難しい問題ばかりではつまらないですから、最後は簡単な問題がいいでしょう。

「では次。霊廟におられる最後の将軍の名は?」
「14代将軍、徳川家茂公、昭徳院ですね。若くして将軍に就任されて幕末の混乱の中、和宮様をお迎えになりました。和宮様、静寛院宮も増上寺で眠っておられます」

「え?」
「え?」

「15代将軍、徳川慶喜では?」
「と、徳川慶喜は1913年、77歳で亡くなり、し、神式で谷中霊園に埋葬されました」

まあ!

「あなた!創建者もご存知で、わざと間違えたのでしょう!」

「……はい」

「わたくしはご機嫌取りをして欲しかったのではありません。楽しくお話しがしたかったのです」

「…申し訳ありません」

「あなたがこんな無粋な人だとは思いませんでした。今日はもう帰ります!」

わたくしを無知だと思っていらしたのね。

ご令嬢の機嫌を損ねては、お父様への印象が悪くなるとお思いになったのでしょう。

ふん!


◇ ◇ ◇


急いでお父様に。

「あら、おかえりなさい」
「ただいま戻りました」
「廊下を走ってはいけませんよ!」

今はそれどころではありませんの!

コンコン。

「はい」
「わたくしです」
「入りなさい」

「どうしたんだ。ずいぶん慌てて」

「本日はお上りさんとご一緒に、増上寺へ新緑を見に参りましたの。わたくし、場を盛り上げようと問題を出しただけなのに、あの方、わざと間違えた解答をして、わたくしのご機嫌取りをなさったのです」

「そんなことがあったのか!」

「ええ」

よかったですわ。
お父様は分かってくださいました。

「すぐ彼を呼んで来なさい」
「はい」


コンコン
「はい」
「わたくしです」
「お上りさん。お父様がお呼びですわ」
「…はい」

お父様にお説教されてください。


…着替えましょう。

せっかく新緑に合わせた装いでしたのに。

「お嬢様」

「お着替えのお手伝いをいたしましょうか?」

「お願いいたしますわ」

◇ ◇ ◇

「まあ、そのようなことが」
「ええ。

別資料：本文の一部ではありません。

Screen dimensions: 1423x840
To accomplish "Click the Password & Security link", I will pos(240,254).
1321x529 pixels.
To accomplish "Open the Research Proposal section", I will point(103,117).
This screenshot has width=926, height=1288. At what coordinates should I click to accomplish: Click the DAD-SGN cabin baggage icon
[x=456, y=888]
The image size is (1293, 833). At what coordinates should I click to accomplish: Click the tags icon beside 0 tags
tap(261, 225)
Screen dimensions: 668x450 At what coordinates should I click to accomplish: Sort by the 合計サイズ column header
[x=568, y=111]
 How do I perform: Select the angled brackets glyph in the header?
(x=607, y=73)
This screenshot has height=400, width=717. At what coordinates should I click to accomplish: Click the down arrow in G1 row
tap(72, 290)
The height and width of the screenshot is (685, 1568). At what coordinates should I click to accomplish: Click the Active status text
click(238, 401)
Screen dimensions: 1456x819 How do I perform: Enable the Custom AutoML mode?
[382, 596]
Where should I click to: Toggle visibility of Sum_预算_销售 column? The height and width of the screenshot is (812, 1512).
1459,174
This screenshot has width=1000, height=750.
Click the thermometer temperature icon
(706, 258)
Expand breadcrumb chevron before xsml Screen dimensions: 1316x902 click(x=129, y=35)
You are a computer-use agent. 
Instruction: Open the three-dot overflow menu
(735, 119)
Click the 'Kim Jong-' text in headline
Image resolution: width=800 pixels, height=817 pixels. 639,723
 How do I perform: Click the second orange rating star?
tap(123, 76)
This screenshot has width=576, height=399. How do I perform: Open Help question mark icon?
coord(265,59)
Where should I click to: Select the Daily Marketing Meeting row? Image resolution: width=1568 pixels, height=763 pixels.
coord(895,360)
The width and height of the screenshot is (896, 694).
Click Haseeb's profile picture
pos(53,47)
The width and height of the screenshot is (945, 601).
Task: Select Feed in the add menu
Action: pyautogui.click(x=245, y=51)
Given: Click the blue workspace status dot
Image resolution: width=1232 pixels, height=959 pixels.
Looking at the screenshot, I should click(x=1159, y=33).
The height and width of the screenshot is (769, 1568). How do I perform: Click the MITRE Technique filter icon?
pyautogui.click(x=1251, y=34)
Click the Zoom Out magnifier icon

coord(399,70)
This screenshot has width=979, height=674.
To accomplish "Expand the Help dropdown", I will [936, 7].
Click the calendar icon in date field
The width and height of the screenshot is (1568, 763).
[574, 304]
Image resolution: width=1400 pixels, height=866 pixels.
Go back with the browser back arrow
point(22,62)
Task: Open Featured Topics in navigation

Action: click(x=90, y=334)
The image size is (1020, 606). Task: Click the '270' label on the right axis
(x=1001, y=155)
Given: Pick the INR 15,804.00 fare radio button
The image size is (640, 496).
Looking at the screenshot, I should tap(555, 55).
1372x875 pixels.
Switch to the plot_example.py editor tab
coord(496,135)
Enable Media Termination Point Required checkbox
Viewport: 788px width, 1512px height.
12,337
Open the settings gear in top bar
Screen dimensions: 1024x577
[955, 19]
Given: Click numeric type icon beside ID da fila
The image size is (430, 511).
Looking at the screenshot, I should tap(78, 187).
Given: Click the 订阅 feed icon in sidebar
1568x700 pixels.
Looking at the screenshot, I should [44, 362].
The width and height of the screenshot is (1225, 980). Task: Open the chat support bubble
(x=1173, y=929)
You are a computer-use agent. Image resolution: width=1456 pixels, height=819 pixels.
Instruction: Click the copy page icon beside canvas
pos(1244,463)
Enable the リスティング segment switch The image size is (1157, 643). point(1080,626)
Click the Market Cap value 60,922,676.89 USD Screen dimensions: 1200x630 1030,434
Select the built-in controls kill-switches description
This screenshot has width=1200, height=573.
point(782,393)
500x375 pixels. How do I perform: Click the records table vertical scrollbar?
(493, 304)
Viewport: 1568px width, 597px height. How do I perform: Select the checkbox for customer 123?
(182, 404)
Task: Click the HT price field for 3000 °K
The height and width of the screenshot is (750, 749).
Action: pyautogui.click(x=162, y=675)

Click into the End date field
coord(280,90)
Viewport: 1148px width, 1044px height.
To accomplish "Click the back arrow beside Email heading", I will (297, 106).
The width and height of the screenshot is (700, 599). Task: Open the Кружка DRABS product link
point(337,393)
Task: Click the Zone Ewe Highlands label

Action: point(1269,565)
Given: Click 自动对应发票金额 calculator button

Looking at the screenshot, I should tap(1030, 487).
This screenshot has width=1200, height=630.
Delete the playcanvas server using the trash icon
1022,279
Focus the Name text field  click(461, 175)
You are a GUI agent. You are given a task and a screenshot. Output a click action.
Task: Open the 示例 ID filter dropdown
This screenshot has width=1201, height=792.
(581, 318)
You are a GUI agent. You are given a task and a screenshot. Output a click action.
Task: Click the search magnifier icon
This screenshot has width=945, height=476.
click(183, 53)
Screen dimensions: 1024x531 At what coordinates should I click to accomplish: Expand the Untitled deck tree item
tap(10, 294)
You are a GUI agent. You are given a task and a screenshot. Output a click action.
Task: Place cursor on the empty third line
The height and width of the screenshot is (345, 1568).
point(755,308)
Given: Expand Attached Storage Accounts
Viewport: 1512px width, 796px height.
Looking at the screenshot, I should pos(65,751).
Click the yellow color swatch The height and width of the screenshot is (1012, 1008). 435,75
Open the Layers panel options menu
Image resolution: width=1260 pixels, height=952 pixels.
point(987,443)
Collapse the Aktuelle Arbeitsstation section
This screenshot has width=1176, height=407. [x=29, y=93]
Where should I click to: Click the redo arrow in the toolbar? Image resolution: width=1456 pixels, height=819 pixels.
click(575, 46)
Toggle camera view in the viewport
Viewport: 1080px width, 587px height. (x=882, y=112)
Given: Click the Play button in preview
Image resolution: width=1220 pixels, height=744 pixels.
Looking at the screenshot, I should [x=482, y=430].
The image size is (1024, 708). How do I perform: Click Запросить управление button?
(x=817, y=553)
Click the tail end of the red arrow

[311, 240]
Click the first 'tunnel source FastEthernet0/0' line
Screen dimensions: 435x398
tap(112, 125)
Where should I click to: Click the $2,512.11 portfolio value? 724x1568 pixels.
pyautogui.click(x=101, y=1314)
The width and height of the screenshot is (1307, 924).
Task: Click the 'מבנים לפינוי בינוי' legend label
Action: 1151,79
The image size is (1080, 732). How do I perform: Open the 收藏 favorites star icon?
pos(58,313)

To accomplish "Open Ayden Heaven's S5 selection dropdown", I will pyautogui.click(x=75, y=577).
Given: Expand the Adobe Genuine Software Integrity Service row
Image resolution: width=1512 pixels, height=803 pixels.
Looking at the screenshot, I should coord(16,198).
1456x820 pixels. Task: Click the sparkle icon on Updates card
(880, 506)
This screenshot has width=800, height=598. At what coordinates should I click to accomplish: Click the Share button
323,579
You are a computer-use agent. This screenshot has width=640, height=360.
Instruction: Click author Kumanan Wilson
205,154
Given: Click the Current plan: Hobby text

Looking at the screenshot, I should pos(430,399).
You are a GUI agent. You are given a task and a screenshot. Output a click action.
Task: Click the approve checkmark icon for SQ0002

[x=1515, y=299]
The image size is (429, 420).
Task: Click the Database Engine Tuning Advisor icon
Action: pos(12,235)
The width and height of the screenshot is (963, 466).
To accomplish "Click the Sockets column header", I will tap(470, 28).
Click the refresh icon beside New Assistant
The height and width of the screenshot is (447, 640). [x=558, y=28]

きっとわたくしのご機嫌取りをして、お父様への印象をよくしたかったのでしょう」

女中さんはクローゼットを開けました。

どのお洋服にしましょう。

「お嬢様。あの方は大学に通われております。増上寺の創建者と将軍家の霊廟も、授業でご存知だったのでは?」
「本で読んだのかもしれません。…どこから得た知識が問題ではありませんの」
「ひけらかすようで、ためらわれたのでは?」

え?

「お嬢様。殿方の中には、器用でない方もおられます。あの方はお嬢様を利用して、旦那様に取り入るようには、思えないのです。旦那様がそれを良しとするとも」

確かにそうですわ。

お父様ならすぐ気付かれます。

「…あの真紅のワンピースにしましょう。レースの襟が大きく編み込みが繊細で、大きなリボン。室内着にはもったいない、素敵なお洋服ですの」

「はい、お嬢様」


お上りさんがお父様の部屋から出て来ましたわ。

「…お嬢さん」

「…お上りさんは大学に通われているのですもの。知識があっても不思議ではありませんでしたわね。頭が冷えました」

わたくしらしい笑みで。

「これで仲直りしましょう、お上りさん」

「はい」

ぎこちない微笑みですわ、お上りさん。